Access Methods for External Hadoop Data

The simplest way to access external files or external data on a file system from within an Oracle database is through an external table. See here for an introduction to External tables.

External tables present data stored in a file system in a table format and can be used in SQL queries transparently. External tables could thus potentially be used to access data stored in HDFS (the Hadoop File System) from inside the Oracle database. Unfortunately HDFS files are not directly accessible through the normal operating system calls that the external table driver relies on. The FUSE (File system in Userspace) project provides a workaround in this case. There are a number of FUSE drivers that allow users to mount a HDFS store and treat it like a normal file system. By using one of these drivers and mounting HDFS on the database instance (on every instance if this was a RAC database), HDFS files can be easily accessed using the External Table infrastructure.

clip_image002

In the picture shown above we are utilizing Oracle Database 11g to implement in-database mapreduce as described in this previous blog post. In general, the parallel execution framework in Oracle Database 11g is sufficient to run most of the desired operations in parallel directly from the external table.

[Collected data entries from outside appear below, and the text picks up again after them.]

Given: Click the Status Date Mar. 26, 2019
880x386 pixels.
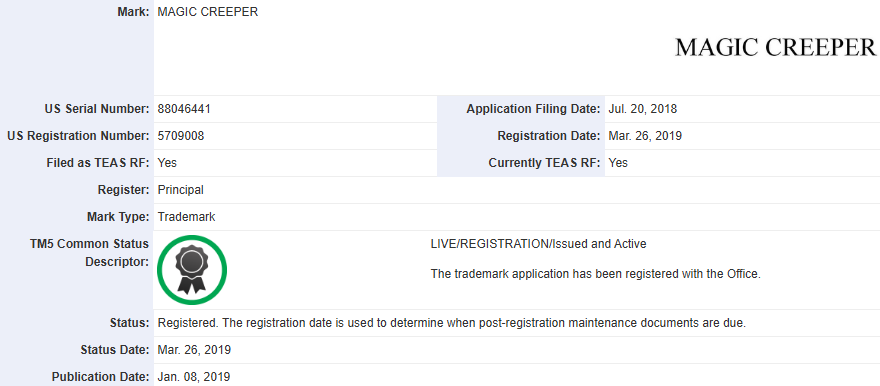Looking at the screenshot, I should point(194,350).

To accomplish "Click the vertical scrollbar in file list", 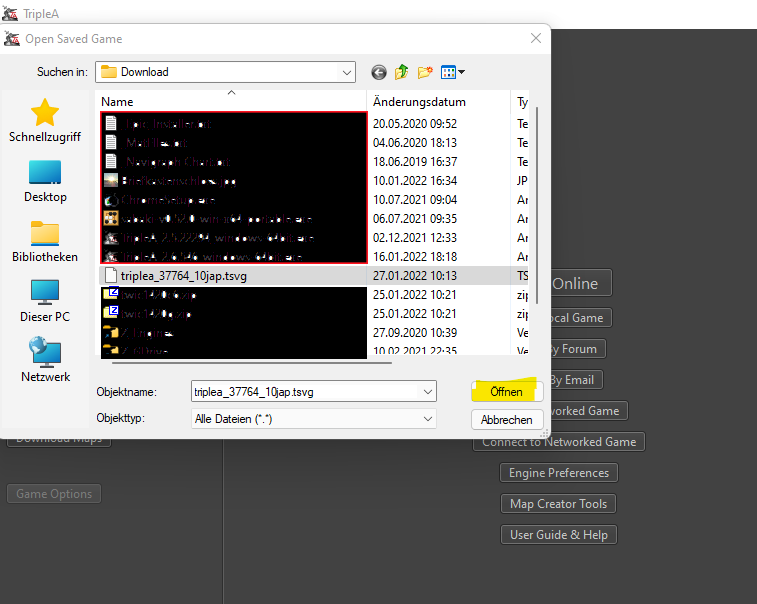I will point(540,200).
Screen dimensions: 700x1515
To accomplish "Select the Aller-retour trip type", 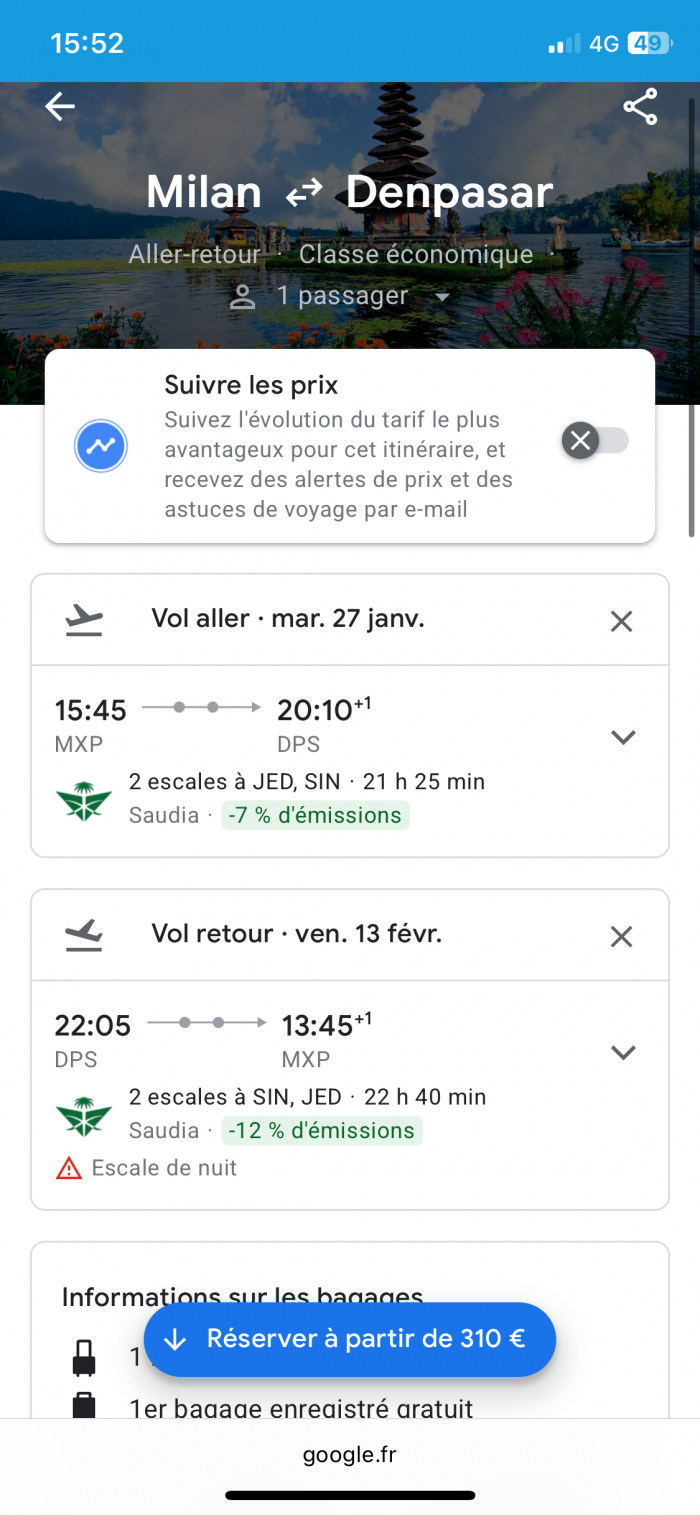I will [194, 255].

The external table approach may not be suitable in some cases (say if FUSE is unavailable). Oracle Table Functions provide an alternate way to fetch data from Hadoop. Our attached example outlines one way of doing this. At a high level we implement a table function that uses the DBMS_SCHEDULER framework to asynchronously launch an external shell script that submits a Hadoop Map-Reduce job. The table function and the mapper communicate using Oracle's Advanced Queuing feature. The Hadoop mapper en-queue's data into a common queue while the table function de-queues data from it. Since this table function can be run in parallel additional logic is used to ensure that only one of the slaves submits the External Job.

clip_image002[8]

The queue gives us load balancing since the table function could run in parallel while the Hadoop streaming job will also run in parallel with a different degree of parallelism and outside the control of Oracle's Query Coordinator.

An Example leveraging Table Functions

As an example we translated the architecture shown in Figure 2 in a real example. Note that our example only shows a template implementation of using a Table Function to access data stored in Hadoop. Other, possibly better, implementations are clearly possible.

The following diagrams are a technically more accurate and more detailed representation of the original schematic in Figure 2 explaining where and how we use the pieces of actual code that follow:

clip_image002[10]

In step 1 we figure out who gets to be the query coordinator. For this we use a simple mechanism that writes records with the same key value into a table. The first insert wins and will function as the query coordinator (QC) for the process. Note that the QC table function invocation does play a processing role as well.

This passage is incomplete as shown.